## EXCERPT
# # #
# BCS: numbered plural 2-4



## polskajason

I had always learned that, and confirmed via a cursory Google search, that for the plural of 2, 3, or 4 objects, you use the genitive singular.

jedan pas
dva psa
tri psa
četiri psa
(pet psova, itd)

However, for any associated adjectives, that's clearly not the case (at least for masculine nouns):
dva stara psa (not: dva starog psa)

And the associated verb form, for the past, has the same form as neuter plural:
dva stara psa su došla

What are the rules exactly?


----------



## Zec

Hello,

what we have here is a special "counted plural" form, used with numerals 2, 3 and 4. For some words it is identical to the genitive singular, but for others it isn't, as you've learned the hard way... "same as gentive singular" looks like a helpful trick for memorizing this form, but in the end it turns out less than helpful!

The exact rules can be found in this book. For noun, adjective and pronoun declensions, start at page 28, section 2.1.2, where you will see the "counted plural" form explicitely written out in declension tables.  For the L-participle (the form used to form the past tense you have in mind here) declension, look at page 43, section 2.2.1.8, where the "counted plural" form is also explicitly written out. For the use of this form, start at page 78, section 3.10.4.

Also, I've spotted a mistake: the genitive plural of _pas_ is _pasa_, not *psova, so: _pet pasa_. 

(a note: in the book it says the "counted plural" form doesn't distinguish cases. This is only true of some varieties of the language (it depends on the region and on the register of the language). As in the spoken language of all regions the "counted plural" form doesn't, indeed, distinguish cases, you don't need to worry about that.)
# # #
## MATERIAL SUPPLIED
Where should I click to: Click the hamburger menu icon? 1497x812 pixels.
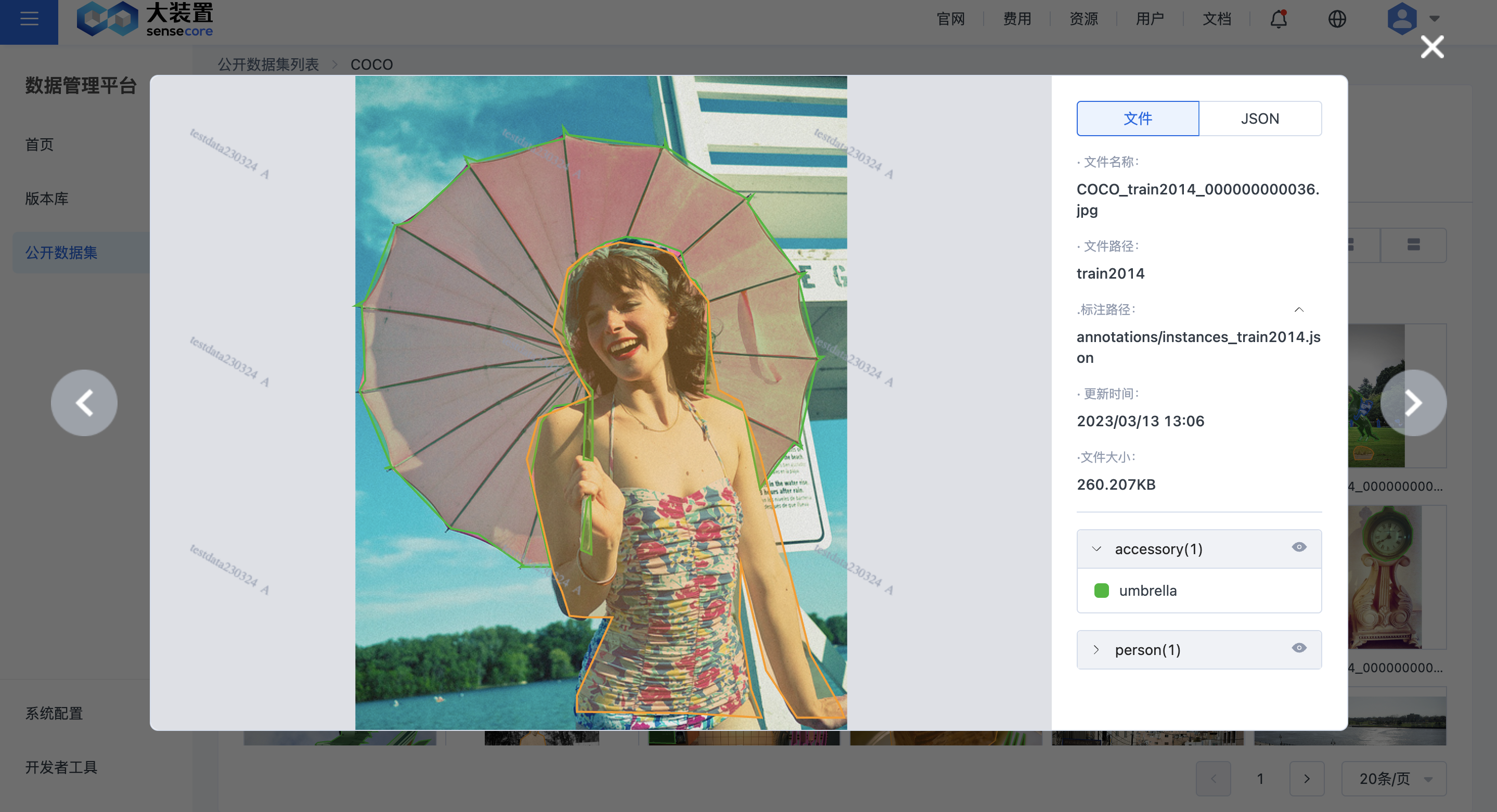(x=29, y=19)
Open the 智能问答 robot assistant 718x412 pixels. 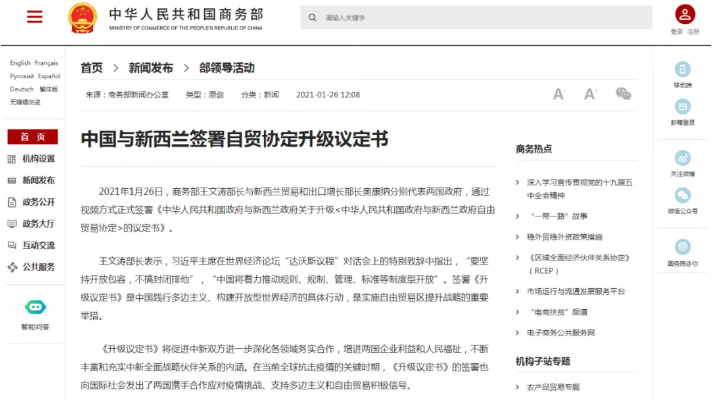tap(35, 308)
# # #
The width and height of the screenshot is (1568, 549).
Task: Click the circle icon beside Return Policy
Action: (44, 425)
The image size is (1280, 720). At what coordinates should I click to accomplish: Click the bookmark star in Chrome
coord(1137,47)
# # #
## TO BE DONE
(1) Print the thread on the BCS counted plural from "# BCS: numbered" down to "the genitive singular.".
(2) Write what comes next in the forum thread about the BCS plural after the numerals 2, 3 and 4, picking up after its last sentence.
The data has no connection to the thread on the BCS counted plural.

## EXERCISE RESULTS
(1)
# BCS: numbered plural 2-4



## polskajason

I had always learned that, and confirmed via a cursory Google search, that for the plural of 2, 3, or 4 objects, you use the genitive singular.

(2)
----------



## polskajason

Thank you so much for a reply that was far more thorough than I had expected! And I appreciate the correction on _pasa_.


----------



## Panceltic

Just to add to Zec's explanation, the special form discussed here is called "paucal" number. In Slavic languages, it is common to have a "count" form like this, usually connected to the numbers 2-4


----------



## jazyk

Panceltic said:


> In Slavic languages, it is common to have a "count" form like this, usually connected to the numbers 2-4


Not Czech, Polish, and Slovak.


----------



## QuasiTriestino

Zec said:


> a note: in the book it says the "counted plural" form doesn't distinguish cases.


This always confuses me. If I want to say "I gave the dog a cookie" --> Dao sam keks psu. If I want to say "I gave the dogs a cookie" -> Dao sam keks psima.

But when I ask Serbian friends how can I say "I gave three dogs a cookie", invariably they first try "Dao sam keks psima" and when I press them, "No, no. _Three _dogs...", they always give me a confused look. In Slovenian, for example, there are different cases for numbers and there's no question what form of "three dogs" you'd use. 

How could I translate this in BCS and somehow get across that "three dogs" is in the dative case?


----------



## jazyk

Dao som keks trima psima.

But I think I've read somewhere that BCS speakers don't (like to) decline numbers in some situations, so I'm not sure anymore.


----------



## Awwal12

jazyk said:


> Not Czech, Polish, and Slovak.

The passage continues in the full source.